Erros Comuns na Emissão
Com base nas experiências de empresas que já começaram a testar a NFe 4.0, aqui estão os erros mais comuns:
- Erro 1: Não atualizar o sistema a tempo. Muitas empresas deixam para última hora e ficam sem conseguir emitir notas quando a obrigatoriedade entra em vigor.
- Erro 2: Cálculos incorretos de CBS/IBS. Erros no cálculo das alíquotas ou bases de cálculo levam à rejeição da nota.
- Erro 3: Falta de integração com a plataforma IVA. Sistema não consegue se comunicar com a Plataforma Digital do IVA, impedindo a emissão.
- Erro 4: Classificação errada de produtos. Produtos classificados incorretamente recebem alíquotas erradas, gerando problemas fiscais.
- Erro 5: Não testar antes de 2027. Empresas que não testam em 2026 enfrentam problemas operacionais graves quando a cobrança efetiva começa.

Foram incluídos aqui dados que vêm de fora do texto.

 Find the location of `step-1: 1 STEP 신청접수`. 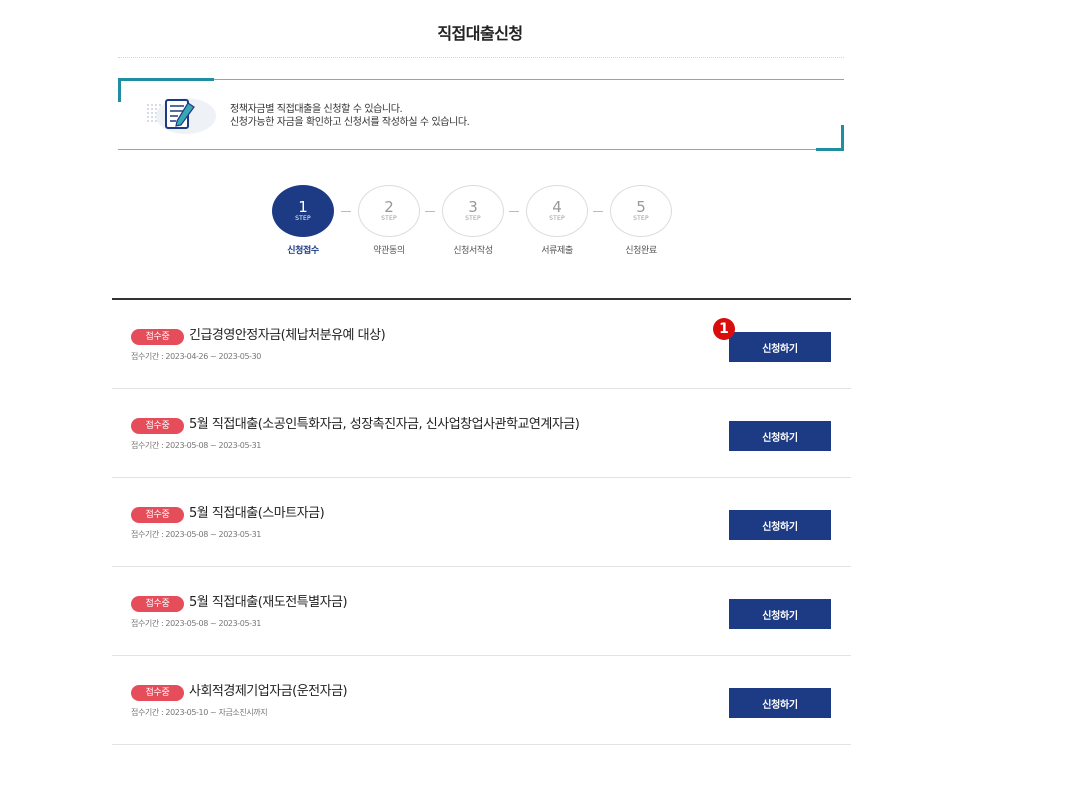

step-1: 1 STEP 신청접수 is located at coordinates (303, 220).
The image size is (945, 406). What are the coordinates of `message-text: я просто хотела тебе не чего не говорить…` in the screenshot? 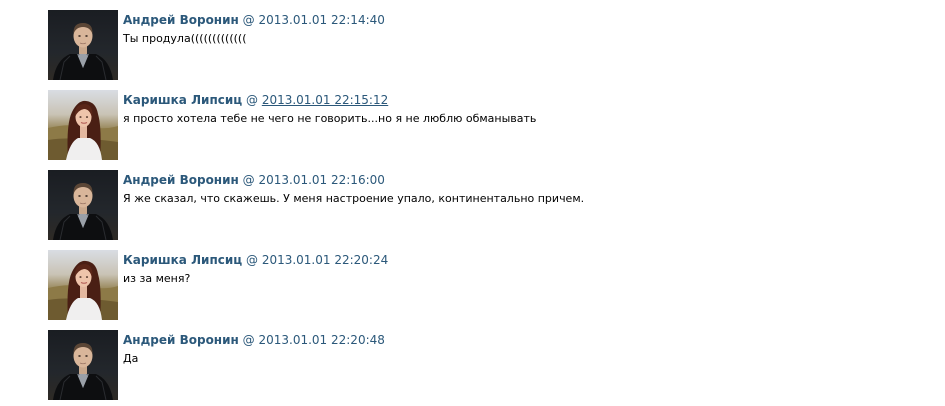 It's located at (330, 118).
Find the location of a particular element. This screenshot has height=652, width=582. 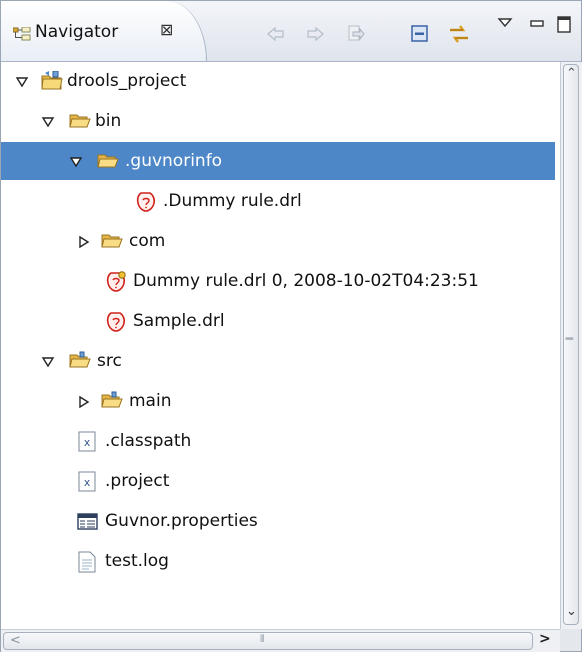

tree-item-dummy-rule-drl-version: Dummy rule.drl 0, 2008-10-02T04:23:51 is located at coordinates (278, 281).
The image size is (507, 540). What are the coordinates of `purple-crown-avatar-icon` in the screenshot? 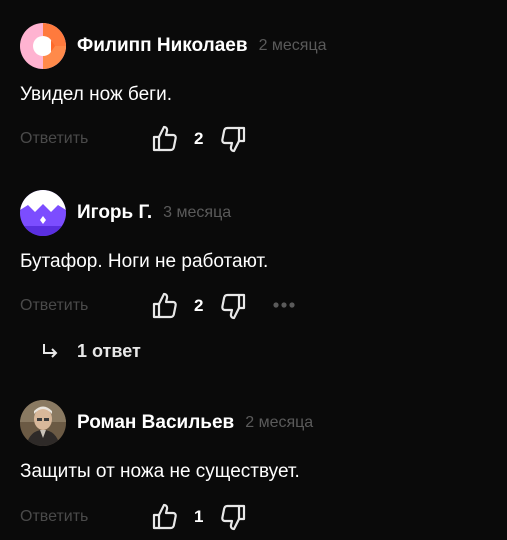 It's located at (43, 213).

- Erro 6: Falta de treinamento da equipe. Funcionários não sabem usar o novo sistema, causando lentidão e erros operacionais.
- Erro 7: Certificado digital vencido. Certificado digital vencido impede a emissão de notas, e muitas empresas só percebem na hora de emitir.
Penalidades por Não Conformidade
É importante notar que a Receita Federal do Brasil (RFB), por ato próprio, determinou que não haverá incidência de multas e penalidades por ausência de preenchimento de campos da CBS e IBS nos primeiros meses de 2026. No entanto, a partir de 1º de abril de 2026, as empresas deverão estar preparadas para a nova sistemática das obrigações acessórias, e o não cumprimento das obrigações relacionadas à NFe 4.0 resultará em penalidades severas:
- Emissão sem campos obrigatórios: Multa de R$ 5.000 por nota fiscal emitida incorretamente.
- Não integração com a plataforma IVA: Multa de R$ 50.000 por empresa, além da impossibilidade de emitir notas.
- Cálculos incorretos de CBS/IBS: Multa de 75 por cento do valor do imposto devido, além do pagamento do imposto corrigido.
- Reincidência: Suspensão temporária das atividades até regularização.
- Fraude ou sonegação: Processo criminal, além das multas administrativas.
Além das penalidades financeiras, empresas não conformes enfrentam problemas operacionais graves, como impossibilidade de vender, perda de clientes e danos à reputação.
Conclusão
A NFe 4.0 é obrigatória, urgente e complexa. Empresas que não se adaptarem enfrentarão multas pesadas, problemas operacionais e impossibilidade de emitir notas fiscais. Por outro lado, empresas que se preparam adequadamente garantem continuidade operacional e compliance fiscal.